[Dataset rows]
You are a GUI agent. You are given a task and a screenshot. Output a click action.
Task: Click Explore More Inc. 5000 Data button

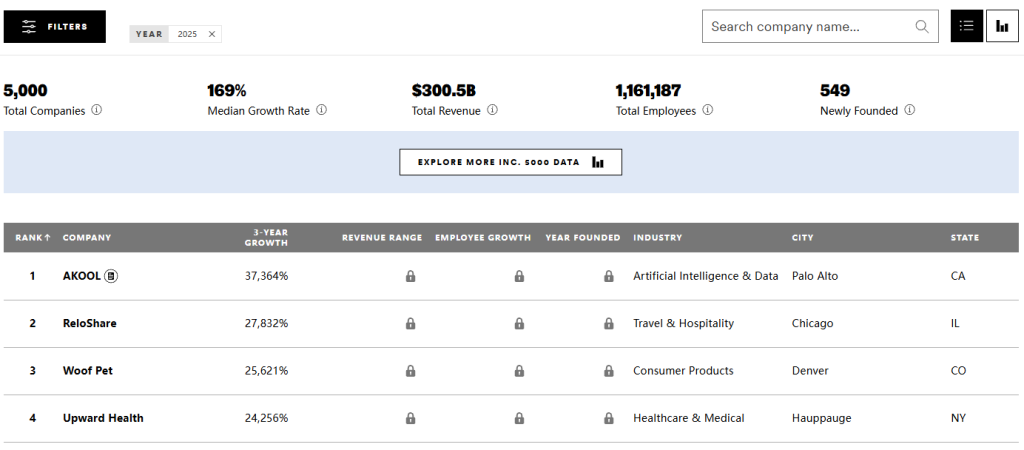tap(510, 162)
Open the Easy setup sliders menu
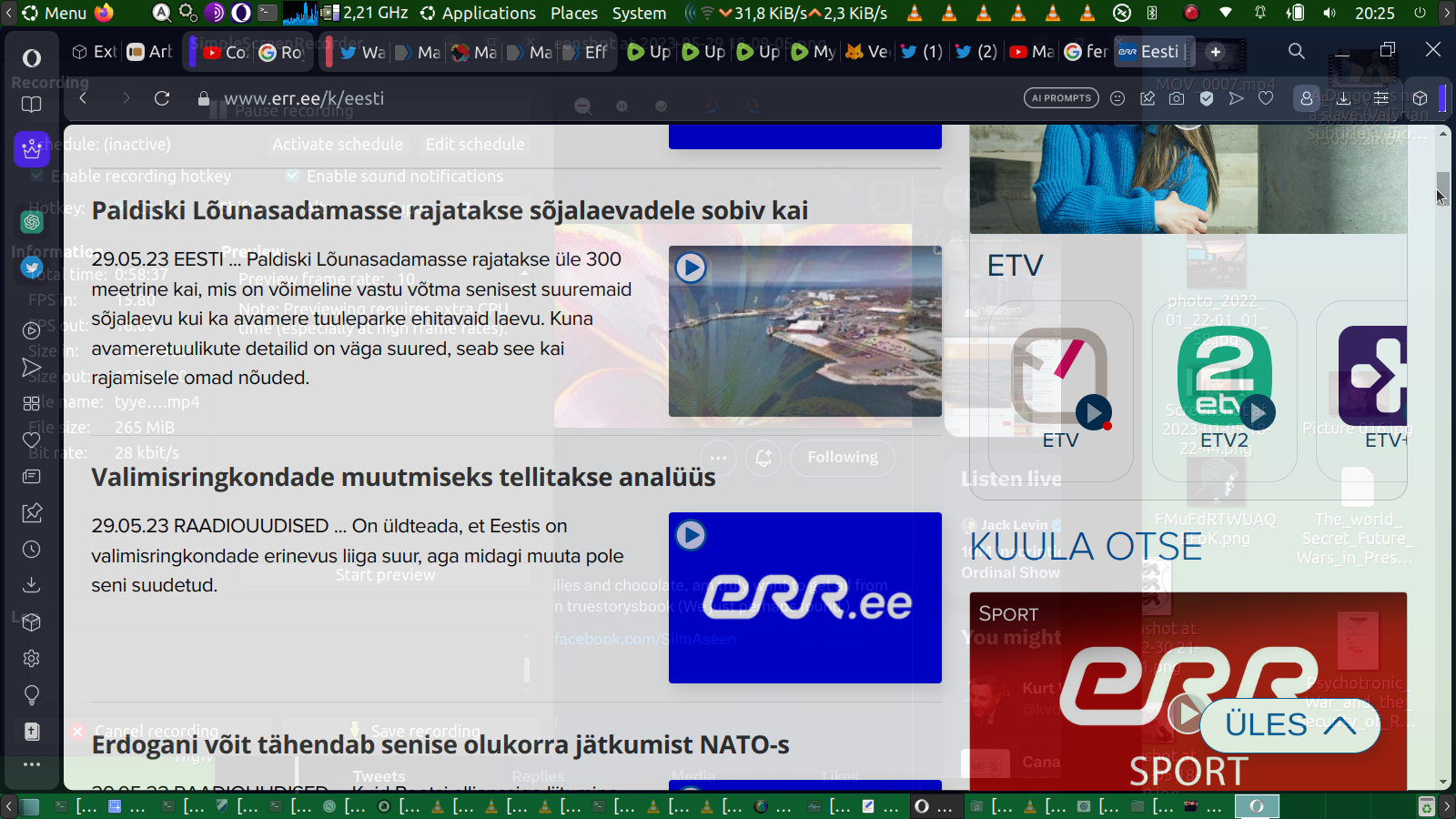 1380,98
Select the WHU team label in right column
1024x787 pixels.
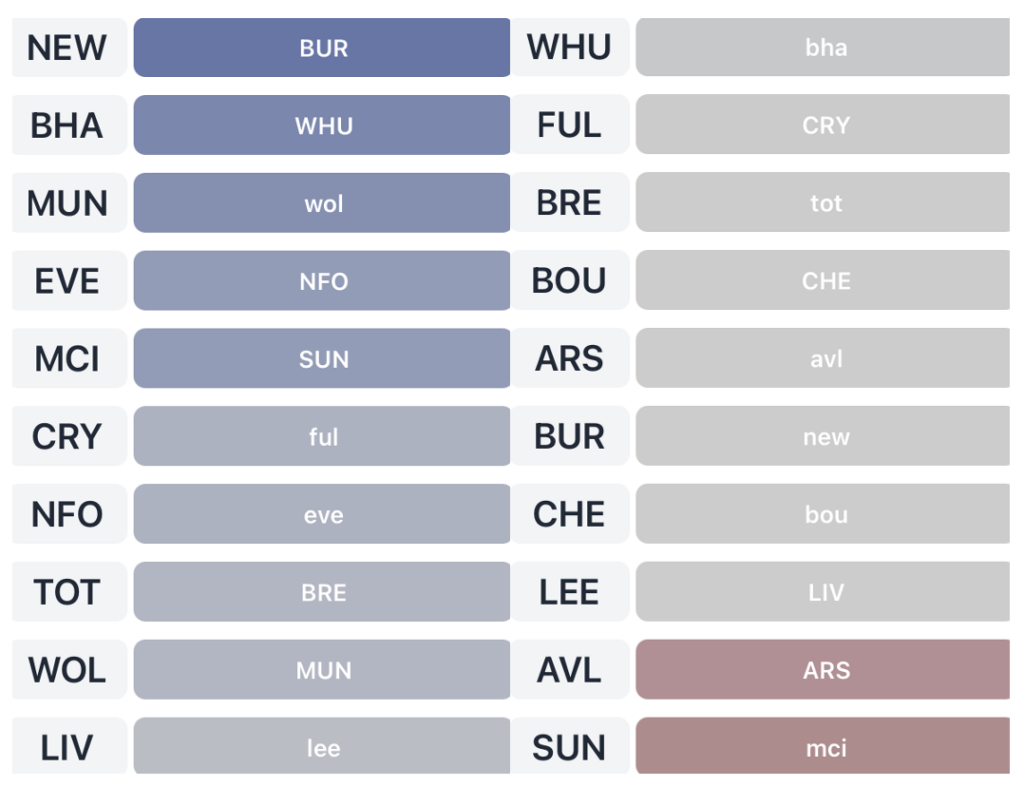[x=570, y=47]
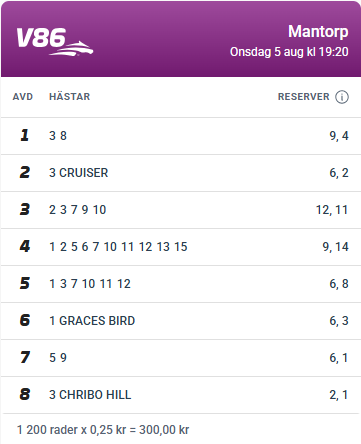361x444 pixels.
Task: Click leg 5 number icon
Action: tap(25, 284)
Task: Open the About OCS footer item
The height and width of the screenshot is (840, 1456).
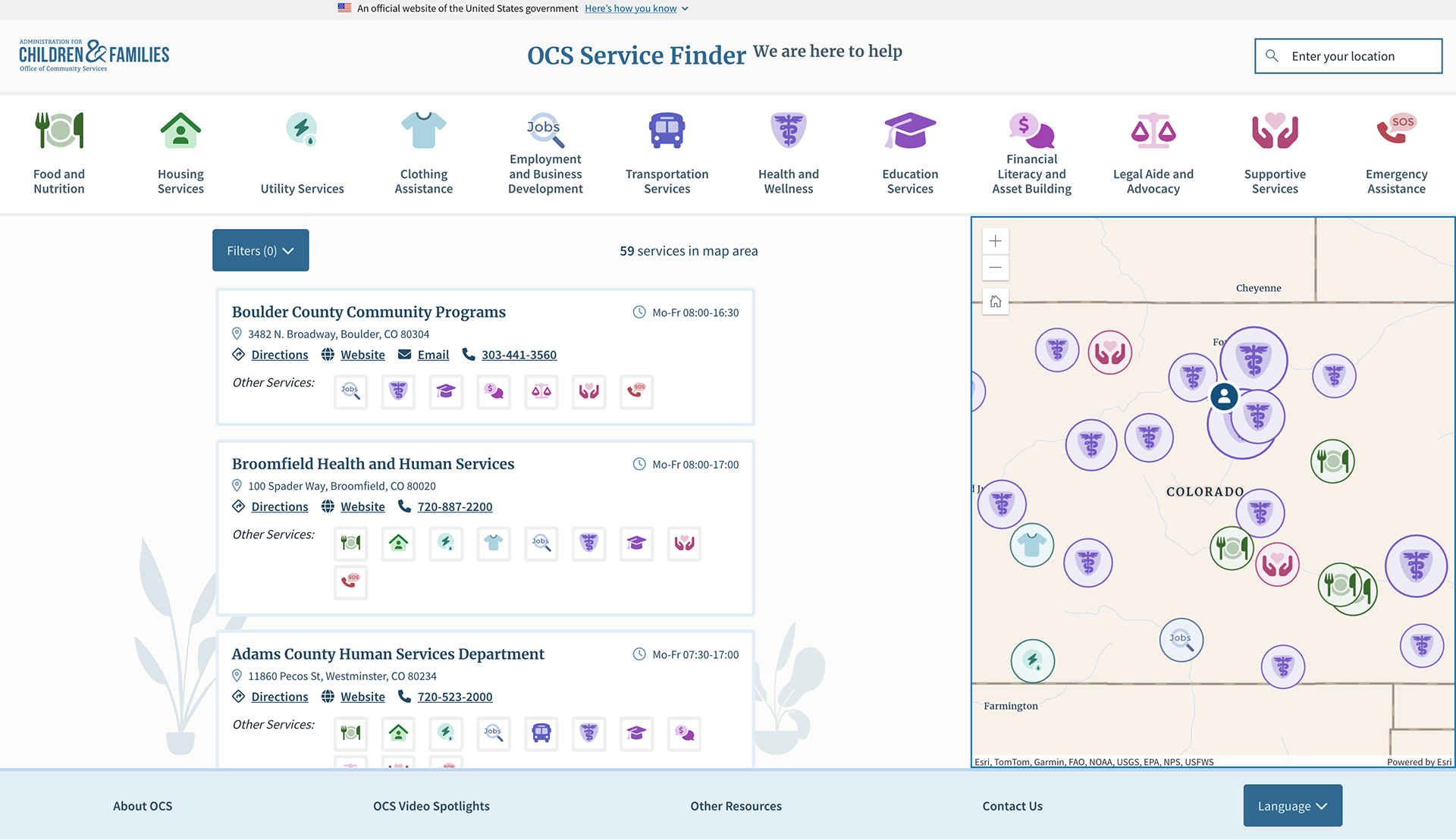Action: [143, 806]

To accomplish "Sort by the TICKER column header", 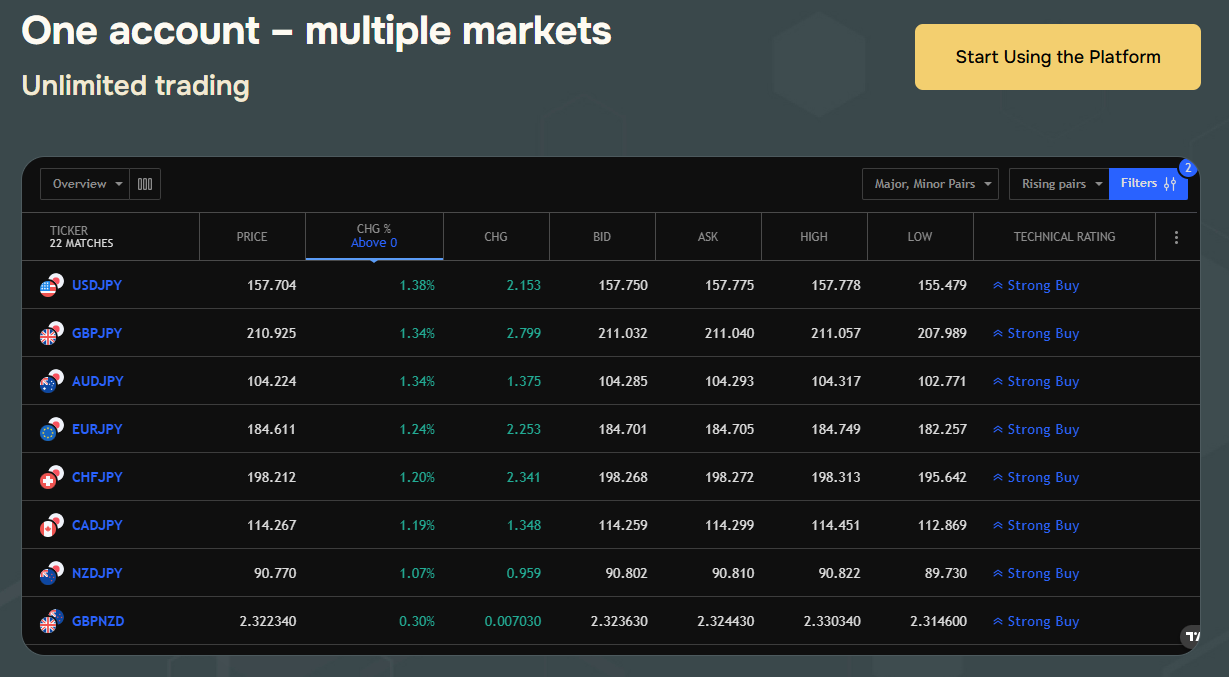I will coord(69,231).
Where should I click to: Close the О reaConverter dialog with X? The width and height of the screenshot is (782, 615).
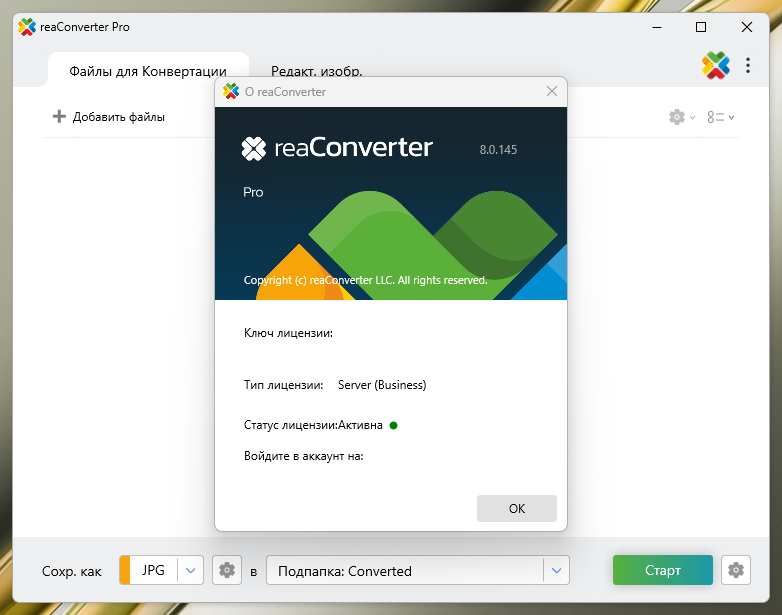551,92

- _Your goal_:
Return every line of the listing above that contains the word "height".

- _Response to this exercise_:
The height and width of the screenshot is (840, 1456).
Where should I click to: Close the О reaConverter dialog with X? The width and height of the screenshot is (782, 615).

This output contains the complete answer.